### PROVIDED PASSAGE:
'''

03-04-2026
Financial bubbles, periods when asset prices accelerate rapidly before eventually reversing, tend to be difficult to recognize while they are occurring. From the dot-com boom and the U.S. housing bubble to more recent surges in enthusiasm tied to cryptocurrency markets and artificial intelligence, bubbles often appear obvious only in hindsight. Even after a bubble has burst, pinpointing exactly when it began and when it ultimately collapsed remains challenging, typically requiring complex statistical analysis that can still yield imprecise results.
Purdue Professor of Economics Mohitosh Kejriwal, along with coauthors Linh Nguyen and Pierre Perron, has developed a more reliable method to determine when bubble-like behavior begins and ends. Their findings are outlined in their research paper, “An Improved Procedure for Retrospectively Dating the Emergence and Collapse of Bubbles,” in the Journal of Time Series Analysis.
Even in hindsight, accurately dating financial bubbles is important because it helps policymakers better understand the economic and financial conditions surrounding these episodes. This allows them to design and implement more informed responses when comparable conditions arise.

'''

### WORK INSTRUCTION 1:
According to the passage on financial bubbles, who coauthored the research with Mohitosh Kejriwal?
### WORK INSTRUCTION 2:
Reproduce the portion of the passage on financial bubbles that begins at the words "Purdue Professor of" and stops after "comparable conditions arise.".

[Extracted data entries]
'''

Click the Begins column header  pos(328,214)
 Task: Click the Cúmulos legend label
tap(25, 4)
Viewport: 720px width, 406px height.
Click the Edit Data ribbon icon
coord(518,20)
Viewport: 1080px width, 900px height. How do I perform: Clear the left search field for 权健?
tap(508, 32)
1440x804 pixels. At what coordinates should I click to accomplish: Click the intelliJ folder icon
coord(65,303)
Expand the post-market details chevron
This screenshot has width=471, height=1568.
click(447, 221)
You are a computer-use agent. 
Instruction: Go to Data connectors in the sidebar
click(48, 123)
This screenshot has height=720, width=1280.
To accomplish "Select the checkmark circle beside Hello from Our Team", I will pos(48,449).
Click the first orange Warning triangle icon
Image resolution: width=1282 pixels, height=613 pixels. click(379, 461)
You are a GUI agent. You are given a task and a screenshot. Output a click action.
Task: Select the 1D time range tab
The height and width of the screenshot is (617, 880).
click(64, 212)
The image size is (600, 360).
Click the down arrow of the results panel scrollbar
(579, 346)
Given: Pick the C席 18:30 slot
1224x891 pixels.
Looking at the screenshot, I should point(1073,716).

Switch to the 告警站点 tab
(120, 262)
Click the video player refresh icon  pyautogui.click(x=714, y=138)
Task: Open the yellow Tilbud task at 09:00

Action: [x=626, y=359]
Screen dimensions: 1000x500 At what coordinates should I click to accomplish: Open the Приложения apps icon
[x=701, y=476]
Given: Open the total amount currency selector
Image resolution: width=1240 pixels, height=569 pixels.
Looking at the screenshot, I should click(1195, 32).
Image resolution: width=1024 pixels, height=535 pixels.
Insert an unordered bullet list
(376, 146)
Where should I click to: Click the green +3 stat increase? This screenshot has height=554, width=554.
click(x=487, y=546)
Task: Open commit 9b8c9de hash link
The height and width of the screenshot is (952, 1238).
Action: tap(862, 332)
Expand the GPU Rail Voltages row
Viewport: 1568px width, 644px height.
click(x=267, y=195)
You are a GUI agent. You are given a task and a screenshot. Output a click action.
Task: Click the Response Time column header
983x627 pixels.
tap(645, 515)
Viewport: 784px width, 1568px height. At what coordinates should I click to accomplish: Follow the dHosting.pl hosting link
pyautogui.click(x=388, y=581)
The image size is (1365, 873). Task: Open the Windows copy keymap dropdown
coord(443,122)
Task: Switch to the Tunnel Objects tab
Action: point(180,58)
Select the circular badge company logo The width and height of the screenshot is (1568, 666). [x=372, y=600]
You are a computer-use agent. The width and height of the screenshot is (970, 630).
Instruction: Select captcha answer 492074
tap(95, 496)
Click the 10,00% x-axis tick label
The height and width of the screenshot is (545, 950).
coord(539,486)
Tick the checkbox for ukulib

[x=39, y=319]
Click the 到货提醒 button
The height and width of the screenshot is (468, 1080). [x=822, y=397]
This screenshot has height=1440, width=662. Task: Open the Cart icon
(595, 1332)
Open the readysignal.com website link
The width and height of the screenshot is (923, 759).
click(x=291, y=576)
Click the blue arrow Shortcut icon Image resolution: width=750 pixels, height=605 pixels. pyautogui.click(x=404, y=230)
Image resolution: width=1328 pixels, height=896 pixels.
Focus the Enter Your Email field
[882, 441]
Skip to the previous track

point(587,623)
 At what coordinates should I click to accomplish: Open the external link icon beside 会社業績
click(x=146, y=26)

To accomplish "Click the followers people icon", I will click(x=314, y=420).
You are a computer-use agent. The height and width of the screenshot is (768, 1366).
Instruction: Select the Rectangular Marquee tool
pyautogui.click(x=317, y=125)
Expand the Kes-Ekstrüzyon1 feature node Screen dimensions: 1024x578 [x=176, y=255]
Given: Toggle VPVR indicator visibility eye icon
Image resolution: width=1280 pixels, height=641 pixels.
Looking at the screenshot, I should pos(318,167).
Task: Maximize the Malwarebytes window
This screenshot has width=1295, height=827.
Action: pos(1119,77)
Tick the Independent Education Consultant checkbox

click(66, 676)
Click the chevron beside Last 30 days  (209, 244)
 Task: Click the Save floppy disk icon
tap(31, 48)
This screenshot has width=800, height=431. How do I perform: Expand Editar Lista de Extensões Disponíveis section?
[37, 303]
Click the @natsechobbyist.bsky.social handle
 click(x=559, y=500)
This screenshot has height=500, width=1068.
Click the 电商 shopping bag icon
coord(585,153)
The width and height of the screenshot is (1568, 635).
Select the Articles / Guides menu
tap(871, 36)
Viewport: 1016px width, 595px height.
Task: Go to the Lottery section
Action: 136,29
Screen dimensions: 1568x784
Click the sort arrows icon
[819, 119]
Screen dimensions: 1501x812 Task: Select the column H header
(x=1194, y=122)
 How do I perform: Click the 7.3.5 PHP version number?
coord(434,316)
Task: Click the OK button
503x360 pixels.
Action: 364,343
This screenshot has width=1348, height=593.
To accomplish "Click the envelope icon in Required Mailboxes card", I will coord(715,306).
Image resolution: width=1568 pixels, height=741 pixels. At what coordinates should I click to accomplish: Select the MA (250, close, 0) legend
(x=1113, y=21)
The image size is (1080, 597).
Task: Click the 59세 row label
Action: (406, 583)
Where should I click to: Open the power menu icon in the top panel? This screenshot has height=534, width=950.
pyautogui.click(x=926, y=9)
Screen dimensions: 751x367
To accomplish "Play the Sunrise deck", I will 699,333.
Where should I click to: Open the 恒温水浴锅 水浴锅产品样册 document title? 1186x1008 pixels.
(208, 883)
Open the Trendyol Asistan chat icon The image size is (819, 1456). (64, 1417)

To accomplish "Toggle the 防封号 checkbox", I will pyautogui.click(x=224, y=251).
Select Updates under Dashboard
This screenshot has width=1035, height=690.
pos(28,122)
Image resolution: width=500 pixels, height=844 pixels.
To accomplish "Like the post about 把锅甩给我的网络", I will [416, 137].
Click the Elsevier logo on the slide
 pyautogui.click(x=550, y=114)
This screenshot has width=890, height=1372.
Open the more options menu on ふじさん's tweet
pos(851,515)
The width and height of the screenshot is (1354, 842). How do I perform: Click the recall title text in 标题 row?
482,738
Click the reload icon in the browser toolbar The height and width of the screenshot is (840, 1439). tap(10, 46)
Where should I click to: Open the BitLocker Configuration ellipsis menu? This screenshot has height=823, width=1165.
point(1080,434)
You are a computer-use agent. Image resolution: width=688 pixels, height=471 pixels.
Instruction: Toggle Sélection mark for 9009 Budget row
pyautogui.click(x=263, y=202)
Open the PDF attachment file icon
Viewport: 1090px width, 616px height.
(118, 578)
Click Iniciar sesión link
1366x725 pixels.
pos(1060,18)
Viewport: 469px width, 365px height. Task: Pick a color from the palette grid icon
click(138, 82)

'''

### FINAL ANSWER 1:
Linh Nguyen and Pierre Perron.

### FINAL ANSWER 2:
Purdue Professor of Economics Mohitosh Kejriwal, along with coauthors Linh Nguyen and Pierre Perron, has developed a more reliable method to determine when bubble-like behavior begins and ends. Their findings are outlined in their research paper, “An Improved Procedure for Retrospectively Dating the Emergence and Collapse of Bubbles,” in the Journal of Time Series Analysis.
Even in hindsight, accurately dating financial bubbles is important because it helps policymakers better understand the economic and financial conditions surrounding these episodes. This allows them to design and implement more informed responses when comparable conditions arise.